▶ TASK INSTRUCTIONS: Your answer must be the full listing, reproduced exactly.

--- PROVIDED RECORDS ---

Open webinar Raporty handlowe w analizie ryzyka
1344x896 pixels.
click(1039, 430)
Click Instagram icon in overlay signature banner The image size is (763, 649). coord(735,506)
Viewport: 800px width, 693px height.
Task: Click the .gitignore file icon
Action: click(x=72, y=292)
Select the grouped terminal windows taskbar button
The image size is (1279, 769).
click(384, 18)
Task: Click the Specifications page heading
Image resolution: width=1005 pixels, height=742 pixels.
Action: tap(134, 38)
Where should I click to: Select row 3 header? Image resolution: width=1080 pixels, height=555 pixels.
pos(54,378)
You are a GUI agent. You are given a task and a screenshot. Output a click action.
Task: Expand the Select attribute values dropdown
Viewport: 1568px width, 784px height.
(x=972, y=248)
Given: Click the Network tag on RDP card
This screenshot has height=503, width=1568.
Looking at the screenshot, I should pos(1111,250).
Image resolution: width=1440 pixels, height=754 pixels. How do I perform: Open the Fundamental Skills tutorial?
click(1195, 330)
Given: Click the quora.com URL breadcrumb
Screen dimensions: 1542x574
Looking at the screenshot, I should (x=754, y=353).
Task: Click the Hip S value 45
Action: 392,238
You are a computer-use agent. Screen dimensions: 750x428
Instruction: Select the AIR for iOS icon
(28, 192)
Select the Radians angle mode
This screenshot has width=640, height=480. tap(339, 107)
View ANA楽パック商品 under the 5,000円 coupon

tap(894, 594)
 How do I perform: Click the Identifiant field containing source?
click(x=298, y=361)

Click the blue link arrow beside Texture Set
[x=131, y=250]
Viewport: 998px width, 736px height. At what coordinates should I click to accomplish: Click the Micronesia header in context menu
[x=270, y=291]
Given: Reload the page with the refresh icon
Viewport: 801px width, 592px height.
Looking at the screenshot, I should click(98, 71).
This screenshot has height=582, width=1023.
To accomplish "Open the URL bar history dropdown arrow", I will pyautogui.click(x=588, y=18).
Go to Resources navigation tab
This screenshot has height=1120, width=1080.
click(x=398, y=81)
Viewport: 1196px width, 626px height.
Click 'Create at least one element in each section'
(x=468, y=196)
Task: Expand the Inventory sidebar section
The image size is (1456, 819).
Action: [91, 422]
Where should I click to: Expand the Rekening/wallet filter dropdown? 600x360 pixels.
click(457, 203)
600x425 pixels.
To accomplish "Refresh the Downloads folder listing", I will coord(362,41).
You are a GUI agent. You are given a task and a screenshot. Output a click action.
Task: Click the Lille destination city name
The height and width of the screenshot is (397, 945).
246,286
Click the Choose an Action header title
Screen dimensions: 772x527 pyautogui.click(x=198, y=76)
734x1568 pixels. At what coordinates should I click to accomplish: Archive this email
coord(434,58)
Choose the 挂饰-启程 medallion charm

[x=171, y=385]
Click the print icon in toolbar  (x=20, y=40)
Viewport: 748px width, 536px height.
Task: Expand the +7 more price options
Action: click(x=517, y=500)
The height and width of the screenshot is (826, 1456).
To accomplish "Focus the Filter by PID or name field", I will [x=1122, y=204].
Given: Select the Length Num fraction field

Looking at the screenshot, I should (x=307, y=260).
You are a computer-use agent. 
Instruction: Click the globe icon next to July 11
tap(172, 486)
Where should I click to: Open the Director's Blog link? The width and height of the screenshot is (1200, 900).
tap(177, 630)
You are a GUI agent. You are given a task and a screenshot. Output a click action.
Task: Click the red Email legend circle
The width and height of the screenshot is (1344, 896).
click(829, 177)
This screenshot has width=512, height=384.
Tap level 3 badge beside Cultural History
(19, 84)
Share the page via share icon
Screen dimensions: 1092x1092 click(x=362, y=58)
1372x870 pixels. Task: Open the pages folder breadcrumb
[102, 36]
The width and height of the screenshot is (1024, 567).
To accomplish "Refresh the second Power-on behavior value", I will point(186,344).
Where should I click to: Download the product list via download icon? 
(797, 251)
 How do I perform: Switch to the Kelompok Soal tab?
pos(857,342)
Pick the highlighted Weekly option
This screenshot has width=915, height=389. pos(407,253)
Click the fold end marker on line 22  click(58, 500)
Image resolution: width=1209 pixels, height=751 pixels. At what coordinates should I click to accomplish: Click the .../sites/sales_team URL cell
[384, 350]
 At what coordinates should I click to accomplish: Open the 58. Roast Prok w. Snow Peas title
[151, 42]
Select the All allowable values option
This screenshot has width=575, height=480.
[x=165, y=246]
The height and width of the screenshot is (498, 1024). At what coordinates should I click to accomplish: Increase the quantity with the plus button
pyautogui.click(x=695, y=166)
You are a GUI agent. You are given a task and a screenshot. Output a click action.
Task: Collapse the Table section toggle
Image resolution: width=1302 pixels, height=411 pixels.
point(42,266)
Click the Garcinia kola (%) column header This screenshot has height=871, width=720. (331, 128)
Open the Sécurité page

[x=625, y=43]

---

▶ ANSWER TO THE EXERCISE:
Open webinar Raporty handlowe w analizie ryzyka
1344x896 pixels.
click(1039, 430)
Click Instagram icon in overlay signature banner The image size is (763, 649). coord(735,506)
Viewport: 800px width, 693px height.
Task: Click the .gitignore file icon
Action: click(x=72, y=292)
Select the grouped terminal windows taskbar button
The image size is (1279, 769).
click(384, 18)
Task: Click the Specifications page heading
Image resolution: width=1005 pixels, height=742 pixels.
Action: tap(134, 38)
Where should I click to: Select row 3 header? Image resolution: width=1080 pixels, height=555 pixels.
pos(54,378)
You are a GUI agent. You are given a task and a screenshot. Output a click action.
Task: Expand the Select attribute values dropdown
Viewport: 1568px width, 784px height.
(x=972, y=248)
Given: Click the Network tag on RDP card
This screenshot has height=503, width=1568.
Looking at the screenshot, I should pos(1111,250).
Image resolution: width=1440 pixels, height=754 pixels. How do I perform: Open the Fundamental Skills tutorial?
click(1195, 330)
Given: Click the quora.com URL breadcrumb
Screen dimensions: 1542x574
Looking at the screenshot, I should (x=754, y=353).
Task: Click the Hip S value 45
Action: 392,238
You are a computer-use agent. Screen dimensions: 750x428
Instruction: Select the AIR for iOS icon
(28, 192)
Select the Radians angle mode
This screenshot has width=640, height=480. tap(339, 107)
View ANA楽パック商品 under the 5,000円 coupon

tap(894, 594)
 How do I perform: Click the Identifiant field containing source?
click(x=298, y=361)

Click the blue link arrow beside Texture Set
[x=131, y=250]
Viewport: 998px width, 736px height. At what coordinates should I click to accomplish: Click the Micronesia header in context menu
[x=270, y=291]
Given: Reload the page with the refresh icon
Viewport: 801px width, 592px height.
Looking at the screenshot, I should click(98, 71).
This screenshot has height=582, width=1023.
To accomplish "Open the URL bar history dropdown arrow", I will pyautogui.click(x=588, y=18).
Go to Resources navigation tab
This screenshot has height=1120, width=1080.
click(x=398, y=81)
Viewport: 1196px width, 626px height.
Click 'Create at least one element in each section'
(x=468, y=196)
Task: Expand the Inventory sidebar section
The image size is (1456, 819).
Action: [91, 422]
Where should I click to: Expand the Rekening/wallet filter dropdown? 600x360 pixels.
click(457, 203)
600x425 pixels.
To accomplish "Refresh the Downloads folder listing", I will coord(362,41).
You are a GUI agent. You are given a task and a screenshot. Output a click action.
Task: Click the Lille destination city name
The height and width of the screenshot is (397, 945).
246,286
Click the Choose an Action header title
Screen dimensions: 772x527 pyautogui.click(x=198, y=76)
734x1568 pixels. At what coordinates should I click to accomplish: Archive this email
coord(434,58)
Choose the 挂饰-启程 medallion charm

[x=171, y=385]
Click the print icon in toolbar  (x=20, y=40)
Viewport: 748px width, 536px height.
Task: Expand the +7 more price options
Action: click(x=517, y=500)
The height and width of the screenshot is (826, 1456).
To accomplish "Focus the Filter by PID or name field", I will [x=1122, y=204].
Given: Select the Length Num fraction field

Looking at the screenshot, I should (x=307, y=260).
You are a computer-use agent. 
Instruction: Click the globe icon next to July 11
tap(172, 486)
Where should I click to: Open the Director's Blog link? The width and height of the screenshot is (1200, 900).
tap(177, 630)
You are a GUI agent. You are given a task and a screenshot. Output a click action.
Task: Click the red Email legend circle
The width and height of the screenshot is (1344, 896).
click(829, 177)
This screenshot has width=512, height=384.
Tap level 3 badge beside Cultural History
(19, 84)
Share the page via share icon
Screen dimensions: 1092x1092 click(x=362, y=58)
1372x870 pixels. Task: Open the pages folder breadcrumb
[102, 36]
The width and height of the screenshot is (1024, 567).
To accomplish "Refresh the second Power-on behavior value", I will point(186,344).
Where should I click to: Download the product list via download icon? 
(797, 251)
 How do I perform: Switch to the Kelompok Soal tab?
pos(857,342)
Pick the highlighted Weekly option
This screenshot has width=915, height=389. pos(407,253)
Click the fold end marker on line 22  click(58, 500)
Image resolution: width=1209 pixels, height=751 pixels. At what coordinates should I click to accomplish: Click the .../sites/sales_team URL cell
[384, 350]
 At what coordinates should I click to accomplish: Open the 58. Roast Prok w. Snow Peas title
[151, 42]
Select the All allowable values option
This screenshot has width=575, height=480.
[x=165, y=246]
The height and width of the screenshot is (498, 1024). At what coordinates should I click to accomplish: Increase the quantity with the plus button
pyautogui.click(x=695, y=166)
You are a GUI agent. You are given a task and a screenshot. Output a click action.
Task: Collapse the Table section toggle
Image resolution: width=1302 pixels, height=411 pixels.
point(42,266)
Click the Garcinia kola (%) column header This screenshot has height=871, width=720. (331, 128)
Open the Sécurité page

[x=625, y=43]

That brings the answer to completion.